In the listing, replace "Instruction" with "Command" in the lines beginning at the one containing "You are a computer-use agent. The" and ending after the one containing "pyautogui.click(x=77, y=193)", leaving everything else unchanged.

Start RECORDS SHOWN

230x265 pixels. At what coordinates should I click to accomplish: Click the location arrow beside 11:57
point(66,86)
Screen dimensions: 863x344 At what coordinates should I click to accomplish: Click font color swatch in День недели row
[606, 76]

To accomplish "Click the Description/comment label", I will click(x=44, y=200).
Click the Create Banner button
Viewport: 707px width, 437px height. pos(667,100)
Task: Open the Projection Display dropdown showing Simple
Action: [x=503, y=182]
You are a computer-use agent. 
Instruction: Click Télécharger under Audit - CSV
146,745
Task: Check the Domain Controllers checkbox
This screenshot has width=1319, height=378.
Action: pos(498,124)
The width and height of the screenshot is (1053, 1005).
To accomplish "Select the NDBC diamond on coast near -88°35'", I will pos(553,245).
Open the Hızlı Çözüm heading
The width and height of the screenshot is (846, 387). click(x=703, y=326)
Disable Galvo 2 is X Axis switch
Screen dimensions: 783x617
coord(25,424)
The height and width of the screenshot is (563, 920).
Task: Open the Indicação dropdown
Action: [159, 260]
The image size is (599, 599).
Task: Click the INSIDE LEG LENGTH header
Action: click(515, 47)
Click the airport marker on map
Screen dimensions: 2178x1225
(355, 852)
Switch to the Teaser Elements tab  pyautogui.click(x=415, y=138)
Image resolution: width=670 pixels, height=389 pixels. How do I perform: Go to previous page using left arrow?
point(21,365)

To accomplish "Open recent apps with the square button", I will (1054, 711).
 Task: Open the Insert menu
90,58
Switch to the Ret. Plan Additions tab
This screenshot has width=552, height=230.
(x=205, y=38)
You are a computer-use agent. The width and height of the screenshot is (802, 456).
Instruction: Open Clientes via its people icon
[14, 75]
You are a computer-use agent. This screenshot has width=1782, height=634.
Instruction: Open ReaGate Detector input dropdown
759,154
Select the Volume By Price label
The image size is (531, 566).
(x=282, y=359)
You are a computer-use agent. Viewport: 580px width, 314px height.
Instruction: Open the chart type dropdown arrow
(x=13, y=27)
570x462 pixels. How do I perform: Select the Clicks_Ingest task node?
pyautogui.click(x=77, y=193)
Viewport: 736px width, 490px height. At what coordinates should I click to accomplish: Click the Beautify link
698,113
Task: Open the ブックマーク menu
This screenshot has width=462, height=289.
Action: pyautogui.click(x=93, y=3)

End RECORDS SHOWN

» ANSWER:
You are a computer-use agent. The width and height of the screenshot is (802, 456).
Command: Open Clientes via its people icon
[14, 75]
You are a computer-use agent. This screenshot has width=1782, height=634.
Command: Open ReaGate Detector input dropdown
759,154
Select the Volume By Price label
The image size is (531, 566).
(x=282, y=359)
You are a computer-use agent. Viewport: 580px width, 314px height.
Command: Open the chart type dropdown arrow
(x=13, y=27)
570x462 pixels. How do I perform: Select the Clicks_Ingest task node?
pyautogui.click(x=77, y=193)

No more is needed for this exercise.